For international matches, players and support staff are required to hand over their phones, iPads and other electronic devices to the team manager or security officer and are not allowed them back until the end of the day. In county cricket, there are no such steps taken. Though there is no suggestion that players were directly tapped up in the dressing room, it does leave a potential loophole to be exploited.
"From where I can see, I haven't played one [on TV] for a while for Warwickshire, but it's just a normal county game," Bell said. "It's different internationally where you have to hand your phones in. In county games there is nothing. You could be on your phone all day if you want. Maybe if it is on television then it has to be the same as an international game.
"I've never seen it [fixing] at domestic level but then you hear what has been going on, not just in England but all around the world … there probably has to be a bit more done domestically as well."
The most recent county match to have emerged from Vincent's claims is from 2011. That was the year the ECB's anti-corruption unit was set up under Chris Watts, a former senior detective with the Metropolitan Police, and his team now have an official at every televised match. The ECB does not feel further restrictions are required.

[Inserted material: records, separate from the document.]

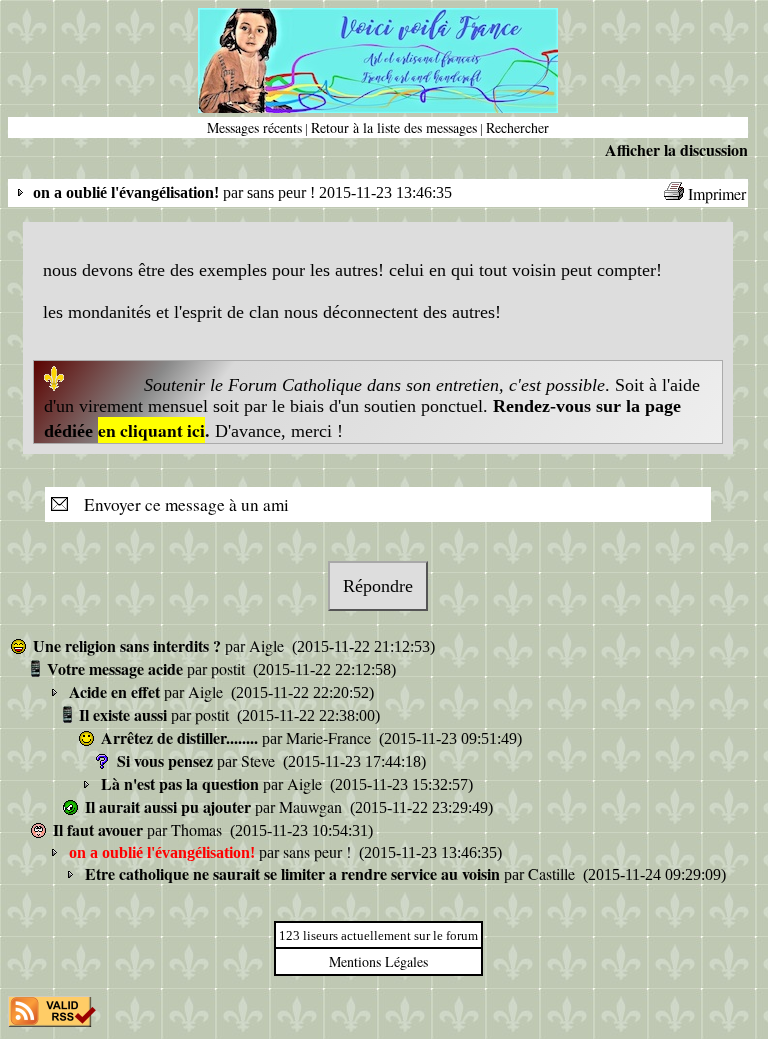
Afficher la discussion (676, 149)
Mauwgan (312, 806)
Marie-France (330, 737)
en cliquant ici (151, 430)
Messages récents (254, 127)
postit (230, 668)
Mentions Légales (378, 961)
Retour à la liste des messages (394, 127)
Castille (553, 873)
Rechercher (517, 127)
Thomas (198, 829)
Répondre (378, 586)
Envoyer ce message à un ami (180, 504)
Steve (260, 760)
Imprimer (717, 193)
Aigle (268, 645)
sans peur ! (319, 851)
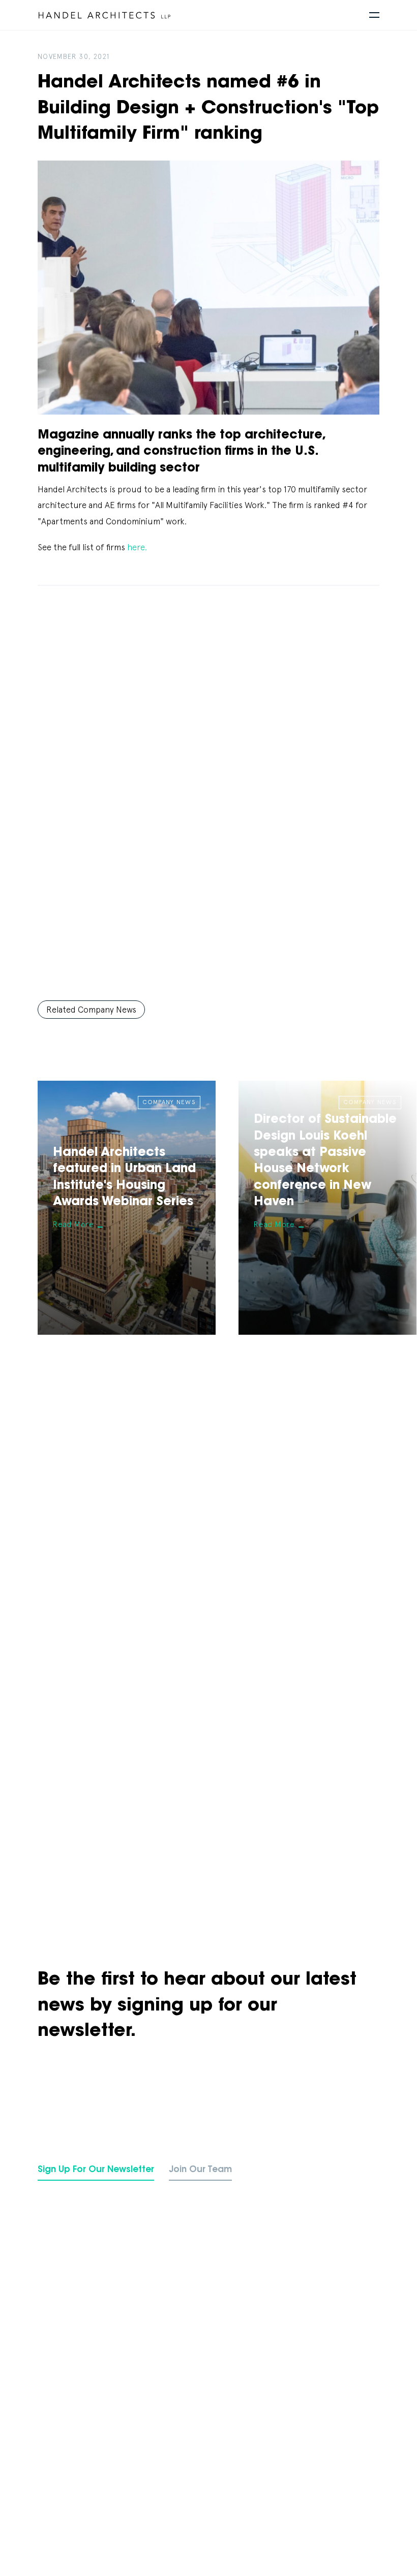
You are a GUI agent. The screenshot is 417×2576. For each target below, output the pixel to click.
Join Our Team (200, 2169)
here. (137, 547)
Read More (73, 1224)
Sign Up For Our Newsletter (96, 2169)
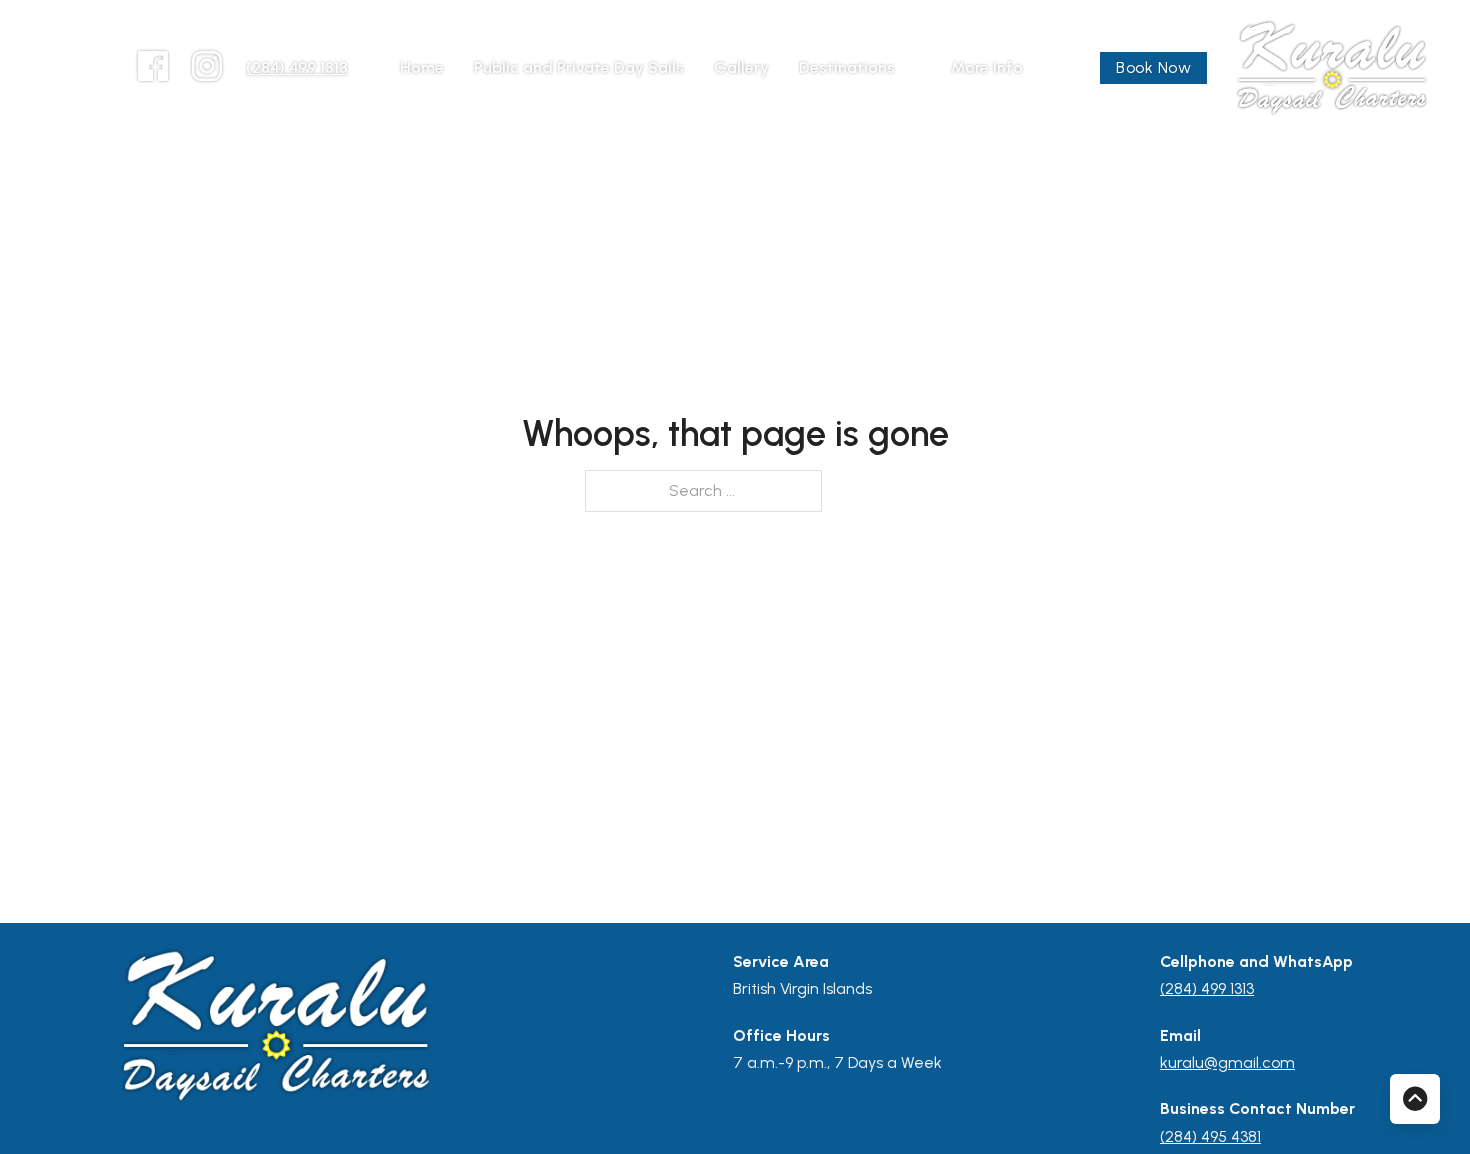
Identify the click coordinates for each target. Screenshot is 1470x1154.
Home (422, 67)
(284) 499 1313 (297, 67)
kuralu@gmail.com (1227, 1062)
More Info (987, 67)
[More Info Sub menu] (1041, 68)
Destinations (847, 67)
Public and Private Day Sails (579, 67)
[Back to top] (1415, 1099)
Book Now (1153, 67)
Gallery (741, 67)
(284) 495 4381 (1210, 1136)
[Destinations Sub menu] (913, 68)
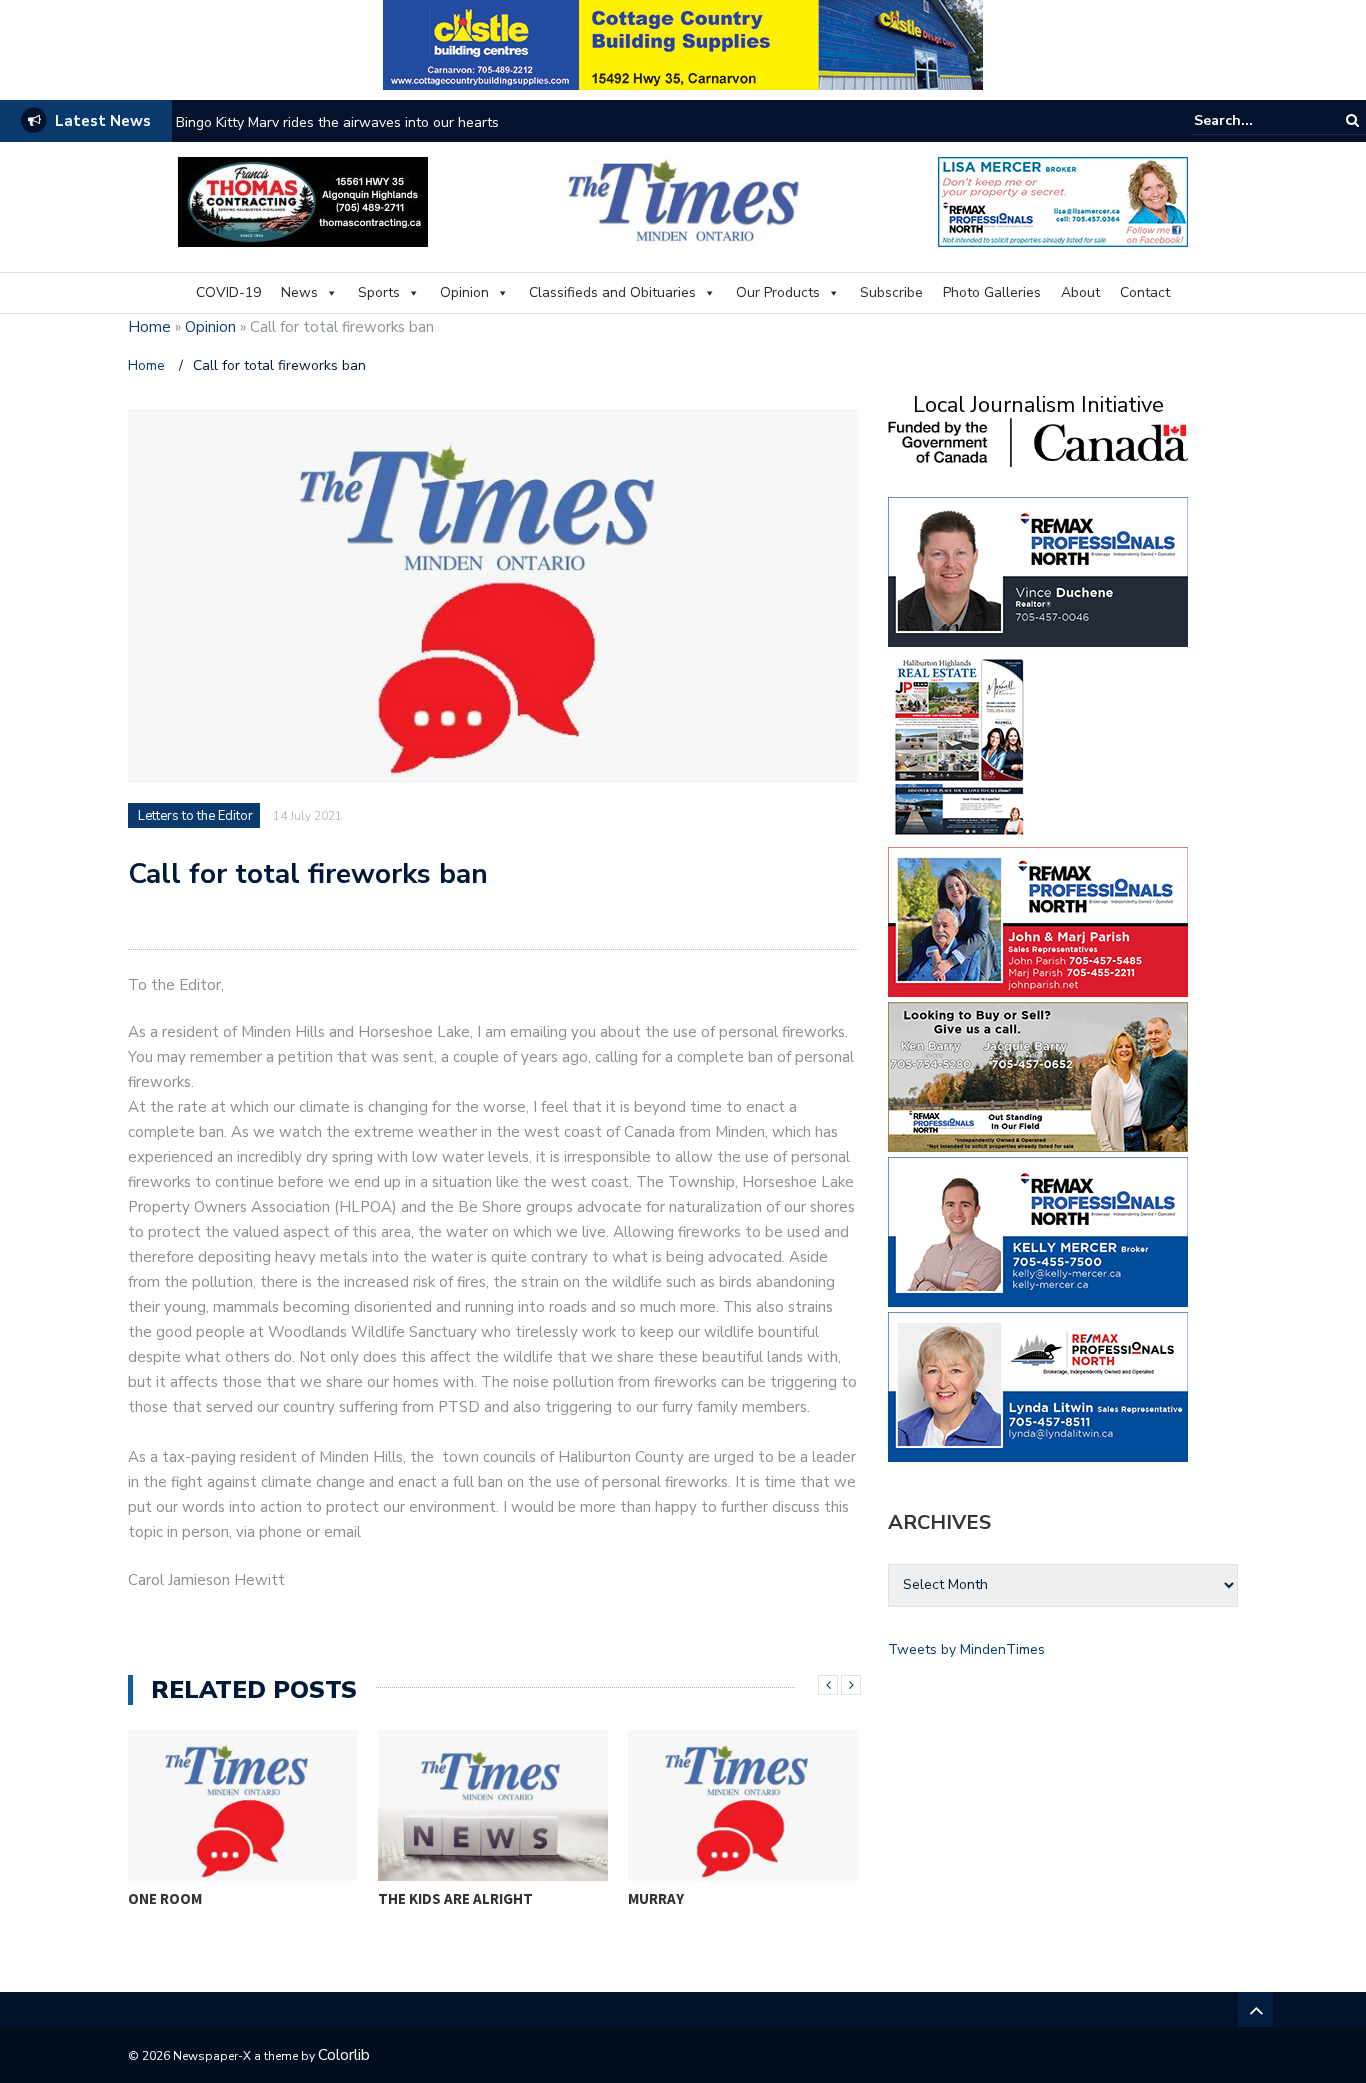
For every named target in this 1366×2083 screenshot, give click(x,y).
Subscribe (891, 292)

"We don't feel the need to take away players' mobile phones or laptops at televised county matches. It is a judgement call made by the anti-corruption unit," an ECB spokesman said. "We are constantly vigilant but don't believe corruption is endemic in county cricket. We take measures proportional to the level of threat.
"The ECB's anti-corruption unit is very active around televised county matches. Chris Watts set up the unit in 2011 and his team has been strengthened so that there are now seven anti-corruption officers who work on the domestic programme.
"They are a physical presence at every televised match and frequently go into dressing-rooms and talk to players. We certainly can't be complacent. The Mervyn Westfield affair showed that some players - and particularly young players - can be vulnerable."
Westfield was jailed for four months in 2012 for his part in spot-fixing during a televised Pro40 match against Essex in 2009 after being tapped up by former Pakistan legspinner Danish Kaneria.
Bell said he had never been approached at any level or spoken to anyone in English domestic cricket who had concerns over a match being rigged. He was shocked by the extent of the claims emerging from Vincent during his plea-bargain with the ICC.
"It's frustrating to see it cropping again. Lou Vincent is saying that it's in five different countries that he's played in. That's unbelievable. You'd like to think we can get to the bottom of it but whether we will or not is a difficult one to answer.
Bell was not involved in the 2010 Test against Pakistan, at Lord's, which is the highest profile recent case of spot-fixing. It led to jail terms for Salman Butt, Mohammad Amir and Mohammad Asif, and Bell believes harsh penalties are the way forward.
"Seeing people getting the right penalties for a massive wrongdoing in the game, it's important that we have that. The harsher the penalties, the better. The last thing you want is to look back on games you've played in and have to ask 'was that real or was it not?' It takes away some of the feelings you have, when you look back and are not quite sure."